IPython.display.display_markdown(f'''\
Out of {revs} revisions scanned between {tsStart} and {tsEnd}:
- Registered editors made {regTot} contributions ({regTotP:.3}%)
  - {regCons} were likely constructive ({regConsP:.3}% of registered contributions, {regConsTP:.3}% of all contributions)
  - {regDest} were likely nonconstructive ({regDestP:.3}% of registered contributions, {regDestTP:.3}% of all contributions)
- Unregistered editors made {ipTot} contributions ({ipTotP:.3}%)
  - {ipCons} were likely constructive ({ipConsP:.3}% of unregistered contributions, {ipConsTP:.3}% of all contributions)
  - {ipDest} were likely nonconstructive ({ipDestP:.3}% of unregistered contributions, {ipDestTP:.3}% of all contributions)
''',raw=True)

Out of 250 revisions scanned between 2019-08-14T18:25:13Z and 2019-08-14T18:27:55Z:

  • Registered editors made 174 contributions (69.6%)
    • 168 were likely constructive (96.6% of registered contributions, 67.2% of all contributions)
    • 6 were likely nonconstructive (3.45% of registered contributions, 2.4% of all contributions)
  • Unregistered editors made 76 contributions (30.4%)
    • 53 were likely constructive (69.7% of unregistered contributions, 21.2% of all contributions)
    • 23 were likely nonconstructive (30.3% of unregistered contributions, 9.2% of all contributions)

Licensing

Copyright 2019 AntiCompositeNumber

Licensed under the Apache License, Version 2.0 (the "License"); you may not use this file except in compliance with the License.
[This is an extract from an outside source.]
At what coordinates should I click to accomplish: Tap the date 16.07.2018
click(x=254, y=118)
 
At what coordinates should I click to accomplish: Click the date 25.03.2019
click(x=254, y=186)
You may obtain a copy of the License at

http://www.apache.org/licenses/LICENSE-2.0

Unless required by applicable law or agreed to in writing, software distributed under the License is distributed on an "AS IS" BASIS, WITHOUT WARRANTIES OR CONDITIONS OF ANY KIND, either express or implied. See the License for the specific language governing permissions and limitations under the License.